Además, Guillermo Sena ha sido uno de los grandes impulsores en el estudio e investigación de las Nuevas Poblaciones. En concreto, además de ser cronista oficial del municipio desde hace más de 30 años, fue fundador y presidente del Seminario de Estudios Carolinenses y del Centro de Estudios sobre Nuevas Poblaciones Miguel Avilés.

La alcaldesa, Yolanda Reche, por su parte, tuvo palabras de agradecimiento hacia Sena por toda la labor desarrollada en pro de la divulgación y defensa de la Cultura. “Siempre ha abordado sus múltiples proyectos desde la humildad del sabio, con la conciencia del que reconoce que difundir la cultura es trabajar por los demás, con la generosidad del que comprende que el saber nos hace libres.

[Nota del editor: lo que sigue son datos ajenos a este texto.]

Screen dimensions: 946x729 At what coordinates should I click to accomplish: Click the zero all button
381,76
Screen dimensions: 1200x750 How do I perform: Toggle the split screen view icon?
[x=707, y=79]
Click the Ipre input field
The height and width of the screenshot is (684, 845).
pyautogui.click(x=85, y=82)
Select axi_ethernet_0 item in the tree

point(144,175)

Por todo esto, solo nos queda darte las gracias Guillermo. Gracias por defender nuestra tradición, gracias por difundir nuestros orígenes y salvaguardar nuestra historia. Gracias por ser ejemplo y, sobre todo, por ser un espejo en el que los más jóvenes pueden mirarse con orgullo”, afirmó.

Por último, Guillermo Sena, se mostró emocionado por el reconocimiento y afirmó que este reconocimiento suponía para él ser profeta en su tierra.